Trewyn left as abruptly as she’d arrived, boarding a ship south to escape the cold and darkness of the coming winter, the seeds she had brought with her sitting safe in the outbuilding devoted to Wise Child’s herbs, ready to burst into a riot of colour when the sun returned.
*
The fourth year
All throughout that long winter, when the winds beat against the walls of their house, the sea lashed the headlands, and the peat fire burnt almost ceaselessly, filling the rooms with its fragrant scent, Wise Child nurtured and nourished seeds for fruit trees into life. She had selected these carefully: hardy varieties of apples and plums, bartered from passing ships, and a medlar that Finbar — as if he had known her intentions — had brought with him when he stopped by for a visit in late autumn. By the last frosts of spring, she had a collection of sturdy saplings, set on every available surface of the house, stretching their leaves upwards towards every available scrap of light.
She planted them carefully, turning the earth, feeding them patiently with fertiliser made from harvested kelp, trying not to check their progress every time she was in the garden. Juniper, who had taken charge of their yearly crop of vegetables, watched Wise Child working, and said nothing. The existing fruit trees — those that had been mature and flourishing when they’d arrived in the empty house — observed proceedings like a line of sentinels.

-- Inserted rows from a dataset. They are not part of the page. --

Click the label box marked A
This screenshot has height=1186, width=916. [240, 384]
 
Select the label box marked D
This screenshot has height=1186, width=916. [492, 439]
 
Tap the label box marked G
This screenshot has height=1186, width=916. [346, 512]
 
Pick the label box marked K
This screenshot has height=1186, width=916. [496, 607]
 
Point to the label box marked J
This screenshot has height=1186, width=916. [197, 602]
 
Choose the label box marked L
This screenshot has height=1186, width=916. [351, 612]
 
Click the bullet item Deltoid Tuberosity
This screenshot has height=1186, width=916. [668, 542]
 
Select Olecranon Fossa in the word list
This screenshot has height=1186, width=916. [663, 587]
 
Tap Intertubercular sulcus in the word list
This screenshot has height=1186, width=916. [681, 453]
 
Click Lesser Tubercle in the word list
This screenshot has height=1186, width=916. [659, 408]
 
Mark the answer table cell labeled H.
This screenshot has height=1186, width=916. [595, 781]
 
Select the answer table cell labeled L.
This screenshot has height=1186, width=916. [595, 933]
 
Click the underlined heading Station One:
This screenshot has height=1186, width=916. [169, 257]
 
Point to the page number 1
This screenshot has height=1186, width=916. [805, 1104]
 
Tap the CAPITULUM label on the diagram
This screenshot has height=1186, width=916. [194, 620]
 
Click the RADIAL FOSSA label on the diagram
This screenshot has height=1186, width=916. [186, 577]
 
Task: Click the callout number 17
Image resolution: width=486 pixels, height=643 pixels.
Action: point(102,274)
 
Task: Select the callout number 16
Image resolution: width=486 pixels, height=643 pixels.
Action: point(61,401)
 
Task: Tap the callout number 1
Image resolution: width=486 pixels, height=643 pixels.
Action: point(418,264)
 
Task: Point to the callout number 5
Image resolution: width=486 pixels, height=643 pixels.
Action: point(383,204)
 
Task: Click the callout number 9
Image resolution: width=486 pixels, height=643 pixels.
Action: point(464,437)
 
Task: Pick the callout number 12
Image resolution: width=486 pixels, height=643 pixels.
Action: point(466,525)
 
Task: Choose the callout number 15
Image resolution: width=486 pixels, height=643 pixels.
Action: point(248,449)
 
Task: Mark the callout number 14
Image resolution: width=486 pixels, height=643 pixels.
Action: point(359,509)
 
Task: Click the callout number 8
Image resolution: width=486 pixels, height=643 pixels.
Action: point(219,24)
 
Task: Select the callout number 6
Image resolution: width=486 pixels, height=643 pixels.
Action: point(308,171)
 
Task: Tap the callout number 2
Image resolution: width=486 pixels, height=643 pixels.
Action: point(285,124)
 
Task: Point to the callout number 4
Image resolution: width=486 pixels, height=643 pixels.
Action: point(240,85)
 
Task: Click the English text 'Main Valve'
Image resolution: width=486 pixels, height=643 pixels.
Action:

It would be years before any of her new saplings would join the existing orchard in their ability to produce fruit. There were many seasons to come before they’d even reach their full height. Wise Child wasn’t even sure she would be present to witness it. Trewyn’s words the previous spring had lit a fire in her mind: perhaps she would spend some time on the road, walking and pausing, learning and giving. She could see herself living on Finbar’s ship for a spell, sailing south, and returning to Juniper with the tides. Perhaps the ease with which she and her mentor had opened up a space for themselves in the community of the little fishing village was more fragile than it seemed, and they would be forced into flight once more.
Whatever the future held, planting new fruit trees was a kind of promise. Not of permanence — Wise Child wasn’t sure she believed in such a thing — but of contribution, and connection. Perhaps she and Juniper would be there, twenty years in the future, eating ripe plums under sunset late summer skies. Perhaps they’d be long gone, the trees feeding only curious village children, whose knowledge of the pair of dorans briefly dwelling in their community’s midst was only of half-remembered stories, treated similarly to legends of selkies transforming into women on secluded shores. Or perhaps her trees would loom as tall as standing stones, breaking through storm clouds to welcome other lost and weary travellers home, and point the way to the unexpected hillside haven.
Wise Child turned her face to the sun, and put her busy hands to work in the warm, rich earth.